What the task requires -
Below are the records; retype each one exactly.

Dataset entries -
--

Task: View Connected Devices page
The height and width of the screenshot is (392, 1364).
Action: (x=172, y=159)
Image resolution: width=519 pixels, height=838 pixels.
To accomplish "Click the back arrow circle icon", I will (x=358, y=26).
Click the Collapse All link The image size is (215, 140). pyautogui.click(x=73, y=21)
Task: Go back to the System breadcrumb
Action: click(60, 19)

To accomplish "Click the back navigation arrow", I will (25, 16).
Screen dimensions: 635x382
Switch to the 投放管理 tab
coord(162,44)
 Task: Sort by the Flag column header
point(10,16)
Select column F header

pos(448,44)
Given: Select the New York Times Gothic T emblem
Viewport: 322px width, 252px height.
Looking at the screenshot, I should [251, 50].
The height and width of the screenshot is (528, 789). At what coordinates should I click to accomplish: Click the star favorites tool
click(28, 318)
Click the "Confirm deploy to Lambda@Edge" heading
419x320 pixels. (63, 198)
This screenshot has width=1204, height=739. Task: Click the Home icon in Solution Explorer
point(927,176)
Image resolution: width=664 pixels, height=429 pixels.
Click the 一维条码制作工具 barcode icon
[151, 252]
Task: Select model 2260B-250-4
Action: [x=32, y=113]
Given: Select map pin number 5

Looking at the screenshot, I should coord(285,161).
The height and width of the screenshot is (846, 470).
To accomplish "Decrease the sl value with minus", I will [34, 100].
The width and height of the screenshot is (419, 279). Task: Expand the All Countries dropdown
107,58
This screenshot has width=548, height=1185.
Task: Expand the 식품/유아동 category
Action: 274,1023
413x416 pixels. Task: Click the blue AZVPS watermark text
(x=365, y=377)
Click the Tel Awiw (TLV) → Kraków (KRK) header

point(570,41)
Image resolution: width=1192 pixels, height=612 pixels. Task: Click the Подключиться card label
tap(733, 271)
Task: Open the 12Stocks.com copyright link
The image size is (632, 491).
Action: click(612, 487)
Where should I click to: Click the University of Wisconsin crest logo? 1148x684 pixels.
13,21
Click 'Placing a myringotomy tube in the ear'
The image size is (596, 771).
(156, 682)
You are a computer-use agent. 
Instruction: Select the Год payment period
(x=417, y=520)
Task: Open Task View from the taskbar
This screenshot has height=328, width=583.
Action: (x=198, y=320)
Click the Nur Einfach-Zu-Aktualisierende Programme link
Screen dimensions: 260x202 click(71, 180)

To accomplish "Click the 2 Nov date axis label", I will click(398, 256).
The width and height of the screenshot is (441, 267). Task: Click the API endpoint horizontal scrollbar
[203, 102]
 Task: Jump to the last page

--

Output for this task -
Task: View Connected Devices page
The height and width of the screenshot is (392, 1364).
Action: (x=172, y=159)
Image resolution: width=519 pixels, height=838 pixels.
To accomplish "Click the back arrow circle icon", I will (x=358, y=26).
Click the Collapse All link The image size is (215, 140). pyautogui.click(x=73, y=21)
Task: Go back to the System breadcrumb
Action: click(60, 19)

To accomplish "Click the back navigation arrow", I will (25, 16).
Screen dimensions: 635x382
Switch to the 投放管理 tab
coord(162,44)
 Task: Sort by the Flag column header
point(10,16)
Select column F header

pos(448,44)
Given: Select the New York Times Gothic T emblem
Viewport: 322px width, 252px height.
Looking at the screenshot, I should [251, 50].
The height and width of the screenshot is (528, 789). At what coordinates should I click to accomplish: Click the star favorites tool
click(28, 318)
Click the "Confirm deploy to Lambda@Edge" heading
419x320 pixels. (63, 198)
This screenshot has width=1204, height=739. Task: Click the Home icon in Solution Explorer
point(927,176)
Image resolution: width=664 pixels, height=429 pixels.
Click the 一维条码制作工具 barcode icon
[151, 252]
Task: Select model 2260B-250-4
Action: [x=32, y=113]
Given: Select map pin number 5

Looking at the screenshot, I should coord(285,161).
The height and width of the screenshot is (846, 470).
To accomplish "Decrease the sl value with minus", I will [34, 100].
The width and height of the screenshot is (419, 279). Task: Expand the All Countries dropdown
107,58
This screenshot has width=548, height=1185.
Task: Expand the 식품/유아동 category
Action: 274,1023
413x416 pixels. Task: Click the blue AZVPS watermark text
(x=365, y=377)
Click the Tel Awiw (TLV) → Kraków (KRK) header

point(570,41)
Image resolution: width=1192 pixels, height=612 pixels. Task: Click the Подключиться card label
tap(733, 271)
Task: Open the 12Stocks.com copyright link
The image size is (632, 491).
Action: click(612, 487)
Where should I click to: Click the University of Wisconsin crest logo? 1148x684 pixels.
13,21
Click 'Placing a myringotomy tube in the ear'
The image size is (596, 771).
(156, 682)
You are a computer-use agent. 
Instruction: Select the Год payment period
(x=417, y=520)
Task: Open Task View from the taskbar
This screenshot has height=328, width=583.
Action: (x=198, y=320)
Click the Nur Einfach-Zu-Aktualisierende Programme link
Screen dimensions: 260x202 click(71, 180)

To accomplish "Click the 2 Nov date axis label", I will click(398, 256).
The width and height of the screenshot is (441, 267). Task: Click the API endpoint horizontal scrollbar
[203, 102]
 Task: Jump to the last page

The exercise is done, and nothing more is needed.